* Text section *
Wednesday, April 1, 2009

my own DAMN KARMA...

this is my later blog that i have psted on myspace. just to fill things up in here. enjoy :

And again Rimie... congratulations... u r now once again a product of failure.

turns out that it is embedded to me since i was born i guess. life is suppose to be toughtfull and great but it turn out to be filthy and shitty failure. i never work things out. it wouldnt work out well on everything.

remember that i use to say about the "why do i bother" syndrome? well, it wont work as far as im concerned.

shit always happens.

how about try to win somebodys heart and ur out of fuel and also cash?? and ur car need fixing and accidentally run somebodys car.
thats is not like "shit happens". thats is damn filthy goat vomit all over me. he he.

again.. fail

what about, trying to impress someone u r something and yet u r nothing. wow, now thats a good start. think again smart ass. ull never be one.

ermm, again... hey, lets call some that i knew. maybe we can hang out??
teeeeeeetttttttt.... the number has been changed. thats not awfull. thats my KARMA. i was born a fuckin failure.

(Extracted records)
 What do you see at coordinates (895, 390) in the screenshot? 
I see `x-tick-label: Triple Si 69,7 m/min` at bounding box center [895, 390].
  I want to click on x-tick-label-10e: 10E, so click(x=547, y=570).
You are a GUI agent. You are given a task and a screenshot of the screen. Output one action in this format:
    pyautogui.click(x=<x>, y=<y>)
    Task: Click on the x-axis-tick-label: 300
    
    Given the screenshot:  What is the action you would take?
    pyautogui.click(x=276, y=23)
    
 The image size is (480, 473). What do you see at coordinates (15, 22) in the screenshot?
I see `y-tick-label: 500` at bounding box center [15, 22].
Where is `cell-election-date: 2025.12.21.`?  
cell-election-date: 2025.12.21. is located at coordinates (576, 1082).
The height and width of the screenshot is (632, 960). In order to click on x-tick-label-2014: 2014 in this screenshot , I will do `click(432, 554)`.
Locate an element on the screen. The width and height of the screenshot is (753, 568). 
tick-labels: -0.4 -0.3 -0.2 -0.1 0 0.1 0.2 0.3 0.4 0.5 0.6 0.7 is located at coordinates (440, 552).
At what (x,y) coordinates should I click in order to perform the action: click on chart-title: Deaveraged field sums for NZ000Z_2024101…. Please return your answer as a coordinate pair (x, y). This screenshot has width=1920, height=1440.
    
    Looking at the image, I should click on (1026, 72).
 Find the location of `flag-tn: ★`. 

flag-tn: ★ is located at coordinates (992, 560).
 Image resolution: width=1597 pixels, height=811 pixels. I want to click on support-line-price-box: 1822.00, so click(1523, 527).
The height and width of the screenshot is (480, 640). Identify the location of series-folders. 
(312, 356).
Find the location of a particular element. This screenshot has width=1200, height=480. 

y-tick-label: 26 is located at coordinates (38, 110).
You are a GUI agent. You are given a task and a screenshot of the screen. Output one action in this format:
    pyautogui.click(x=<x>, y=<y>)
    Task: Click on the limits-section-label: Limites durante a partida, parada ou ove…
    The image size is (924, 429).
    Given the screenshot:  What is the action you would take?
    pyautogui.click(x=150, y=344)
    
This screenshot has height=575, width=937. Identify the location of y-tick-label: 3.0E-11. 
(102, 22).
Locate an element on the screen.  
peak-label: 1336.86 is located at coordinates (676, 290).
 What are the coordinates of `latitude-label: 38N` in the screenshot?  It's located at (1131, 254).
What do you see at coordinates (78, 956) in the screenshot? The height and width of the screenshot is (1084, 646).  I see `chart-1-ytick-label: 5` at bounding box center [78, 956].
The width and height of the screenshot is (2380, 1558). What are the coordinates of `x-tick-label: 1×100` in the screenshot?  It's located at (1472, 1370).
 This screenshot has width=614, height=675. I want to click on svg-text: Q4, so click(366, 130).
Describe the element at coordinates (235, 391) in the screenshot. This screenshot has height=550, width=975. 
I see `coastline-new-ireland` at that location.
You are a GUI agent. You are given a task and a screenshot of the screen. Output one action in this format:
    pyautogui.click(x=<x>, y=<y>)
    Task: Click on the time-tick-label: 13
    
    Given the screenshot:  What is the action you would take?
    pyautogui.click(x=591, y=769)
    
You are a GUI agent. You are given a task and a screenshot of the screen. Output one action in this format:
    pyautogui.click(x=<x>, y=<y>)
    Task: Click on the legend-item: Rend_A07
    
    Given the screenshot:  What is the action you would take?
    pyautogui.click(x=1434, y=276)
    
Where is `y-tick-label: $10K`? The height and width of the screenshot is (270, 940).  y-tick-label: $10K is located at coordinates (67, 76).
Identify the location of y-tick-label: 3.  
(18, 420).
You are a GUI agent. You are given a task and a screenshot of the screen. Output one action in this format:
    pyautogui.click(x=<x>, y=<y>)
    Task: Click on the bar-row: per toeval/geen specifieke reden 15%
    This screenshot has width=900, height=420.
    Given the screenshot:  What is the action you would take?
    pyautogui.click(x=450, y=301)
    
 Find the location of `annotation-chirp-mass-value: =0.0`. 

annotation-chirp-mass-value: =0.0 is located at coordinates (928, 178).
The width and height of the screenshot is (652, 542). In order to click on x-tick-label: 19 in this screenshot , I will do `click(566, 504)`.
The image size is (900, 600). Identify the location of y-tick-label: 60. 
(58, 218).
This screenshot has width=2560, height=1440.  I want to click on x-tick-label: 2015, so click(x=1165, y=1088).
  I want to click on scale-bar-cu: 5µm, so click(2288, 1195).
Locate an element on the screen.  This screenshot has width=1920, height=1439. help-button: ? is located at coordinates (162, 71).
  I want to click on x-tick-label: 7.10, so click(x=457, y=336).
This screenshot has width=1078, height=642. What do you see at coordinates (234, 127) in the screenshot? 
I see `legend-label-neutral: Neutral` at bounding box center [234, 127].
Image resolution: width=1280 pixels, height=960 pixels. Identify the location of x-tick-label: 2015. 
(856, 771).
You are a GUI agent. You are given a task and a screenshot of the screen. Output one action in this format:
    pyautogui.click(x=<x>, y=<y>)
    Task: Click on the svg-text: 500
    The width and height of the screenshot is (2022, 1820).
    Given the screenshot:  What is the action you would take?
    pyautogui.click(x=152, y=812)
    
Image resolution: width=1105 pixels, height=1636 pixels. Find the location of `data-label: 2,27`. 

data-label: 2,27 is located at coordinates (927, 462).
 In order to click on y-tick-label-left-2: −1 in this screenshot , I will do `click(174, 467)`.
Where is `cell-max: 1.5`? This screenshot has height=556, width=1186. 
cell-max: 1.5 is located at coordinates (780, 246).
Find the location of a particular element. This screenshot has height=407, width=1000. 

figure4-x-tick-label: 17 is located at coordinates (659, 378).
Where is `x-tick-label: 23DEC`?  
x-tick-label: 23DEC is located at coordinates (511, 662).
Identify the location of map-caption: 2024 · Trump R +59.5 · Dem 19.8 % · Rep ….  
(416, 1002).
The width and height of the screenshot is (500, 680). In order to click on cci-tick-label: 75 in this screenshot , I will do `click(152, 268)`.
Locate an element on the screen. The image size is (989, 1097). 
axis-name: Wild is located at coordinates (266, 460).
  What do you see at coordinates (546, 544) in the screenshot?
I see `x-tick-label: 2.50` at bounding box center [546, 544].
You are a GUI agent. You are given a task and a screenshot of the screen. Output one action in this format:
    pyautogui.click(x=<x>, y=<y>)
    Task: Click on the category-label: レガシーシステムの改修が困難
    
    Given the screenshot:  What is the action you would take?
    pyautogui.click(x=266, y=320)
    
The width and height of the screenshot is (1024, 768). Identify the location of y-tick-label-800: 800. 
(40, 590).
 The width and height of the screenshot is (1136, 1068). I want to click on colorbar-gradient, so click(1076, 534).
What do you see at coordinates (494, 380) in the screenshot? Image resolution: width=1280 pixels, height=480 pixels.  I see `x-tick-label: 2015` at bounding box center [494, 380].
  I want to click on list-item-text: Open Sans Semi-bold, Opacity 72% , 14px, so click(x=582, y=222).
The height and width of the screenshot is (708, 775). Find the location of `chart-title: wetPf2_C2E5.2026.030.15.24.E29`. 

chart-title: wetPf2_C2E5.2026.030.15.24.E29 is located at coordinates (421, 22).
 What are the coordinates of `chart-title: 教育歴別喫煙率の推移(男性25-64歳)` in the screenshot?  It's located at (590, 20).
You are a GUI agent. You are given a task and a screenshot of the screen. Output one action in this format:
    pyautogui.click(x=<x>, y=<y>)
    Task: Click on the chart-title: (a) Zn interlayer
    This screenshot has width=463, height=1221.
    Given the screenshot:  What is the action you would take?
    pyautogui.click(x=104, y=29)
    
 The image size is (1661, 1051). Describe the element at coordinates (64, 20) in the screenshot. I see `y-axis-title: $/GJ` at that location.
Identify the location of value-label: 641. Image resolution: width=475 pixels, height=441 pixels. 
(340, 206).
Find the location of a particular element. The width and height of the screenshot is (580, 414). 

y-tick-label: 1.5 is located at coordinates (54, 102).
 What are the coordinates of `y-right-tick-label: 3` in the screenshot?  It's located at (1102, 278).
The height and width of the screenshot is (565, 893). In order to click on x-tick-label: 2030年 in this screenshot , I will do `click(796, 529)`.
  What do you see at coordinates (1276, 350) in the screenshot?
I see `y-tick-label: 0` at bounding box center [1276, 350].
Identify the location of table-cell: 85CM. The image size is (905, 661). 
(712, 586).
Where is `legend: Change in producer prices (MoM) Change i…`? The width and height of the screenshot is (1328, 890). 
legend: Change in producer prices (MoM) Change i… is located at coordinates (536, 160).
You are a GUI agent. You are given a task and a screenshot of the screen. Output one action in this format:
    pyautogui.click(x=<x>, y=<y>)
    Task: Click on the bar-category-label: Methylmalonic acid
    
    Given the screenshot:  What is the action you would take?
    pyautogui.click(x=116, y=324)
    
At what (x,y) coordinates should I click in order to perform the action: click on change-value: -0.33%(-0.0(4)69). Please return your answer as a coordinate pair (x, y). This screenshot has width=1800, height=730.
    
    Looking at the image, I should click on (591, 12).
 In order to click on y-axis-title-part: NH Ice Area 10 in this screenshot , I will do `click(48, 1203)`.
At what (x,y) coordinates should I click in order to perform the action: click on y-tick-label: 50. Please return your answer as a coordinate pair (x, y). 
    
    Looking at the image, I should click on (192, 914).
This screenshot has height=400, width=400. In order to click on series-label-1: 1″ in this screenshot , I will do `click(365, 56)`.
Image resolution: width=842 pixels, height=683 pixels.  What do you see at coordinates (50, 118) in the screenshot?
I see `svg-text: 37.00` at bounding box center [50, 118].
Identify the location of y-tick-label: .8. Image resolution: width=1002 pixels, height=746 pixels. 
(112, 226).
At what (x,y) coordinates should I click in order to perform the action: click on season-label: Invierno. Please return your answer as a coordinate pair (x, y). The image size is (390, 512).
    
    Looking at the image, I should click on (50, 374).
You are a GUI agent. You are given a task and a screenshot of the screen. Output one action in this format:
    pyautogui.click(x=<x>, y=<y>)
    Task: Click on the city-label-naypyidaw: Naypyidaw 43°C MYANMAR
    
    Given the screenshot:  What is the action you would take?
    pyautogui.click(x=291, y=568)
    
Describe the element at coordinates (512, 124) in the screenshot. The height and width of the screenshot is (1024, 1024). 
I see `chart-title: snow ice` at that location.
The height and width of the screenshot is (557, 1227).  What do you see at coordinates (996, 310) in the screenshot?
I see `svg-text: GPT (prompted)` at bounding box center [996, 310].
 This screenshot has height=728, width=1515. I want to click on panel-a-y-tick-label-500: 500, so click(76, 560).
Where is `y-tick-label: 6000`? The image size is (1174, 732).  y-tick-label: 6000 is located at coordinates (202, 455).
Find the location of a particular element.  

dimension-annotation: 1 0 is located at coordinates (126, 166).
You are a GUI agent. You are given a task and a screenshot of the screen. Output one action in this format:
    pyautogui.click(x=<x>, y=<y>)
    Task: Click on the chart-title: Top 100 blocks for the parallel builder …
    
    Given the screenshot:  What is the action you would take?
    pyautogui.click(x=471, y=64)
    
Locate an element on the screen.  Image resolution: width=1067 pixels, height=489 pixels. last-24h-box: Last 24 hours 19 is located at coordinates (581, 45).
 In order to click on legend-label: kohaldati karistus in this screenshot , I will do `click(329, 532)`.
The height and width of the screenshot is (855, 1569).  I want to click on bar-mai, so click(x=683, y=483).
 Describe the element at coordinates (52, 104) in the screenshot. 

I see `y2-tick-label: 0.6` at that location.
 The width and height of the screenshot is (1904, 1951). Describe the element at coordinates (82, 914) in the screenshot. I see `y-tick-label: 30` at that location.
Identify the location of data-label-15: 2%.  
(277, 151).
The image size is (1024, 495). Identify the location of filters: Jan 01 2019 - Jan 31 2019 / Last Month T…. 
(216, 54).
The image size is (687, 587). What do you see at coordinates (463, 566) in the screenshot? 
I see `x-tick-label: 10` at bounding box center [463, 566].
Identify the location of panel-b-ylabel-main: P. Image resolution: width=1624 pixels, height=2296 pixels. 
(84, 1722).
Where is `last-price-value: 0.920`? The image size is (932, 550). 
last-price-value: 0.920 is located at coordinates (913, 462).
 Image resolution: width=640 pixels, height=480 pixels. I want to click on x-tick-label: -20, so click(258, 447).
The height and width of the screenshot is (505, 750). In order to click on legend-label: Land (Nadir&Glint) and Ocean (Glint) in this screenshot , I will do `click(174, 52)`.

* Tasks to perform *
1 – According to the blog post, where had it been posted before?
2 – Return the stretch of the blog post from "Wednesday, April 1, 2009" through "shit always happens.", copied exactly.
These lines play no part in this work.

* Solutions to the problems *
1 – It had been posted on myspace.

2 –
Wednesday, April 1, 2009

my own DAMN KARMA...

this is my later blog that i have psted on myspace. just to fill things up in here. enjoy :

And again Rimie... congratulations... u r now once again a product of failure.

turns out that it is embedded to me since i was born i guess. life is suppose to be toughtfull and great but it turn out to be filthy and shitty failure. i never work things out. it wouldnt work out well on everything.

remember that i use to say about the "why do i bother" syndrome? well, it wont work as far as im concerned.

shit always happens.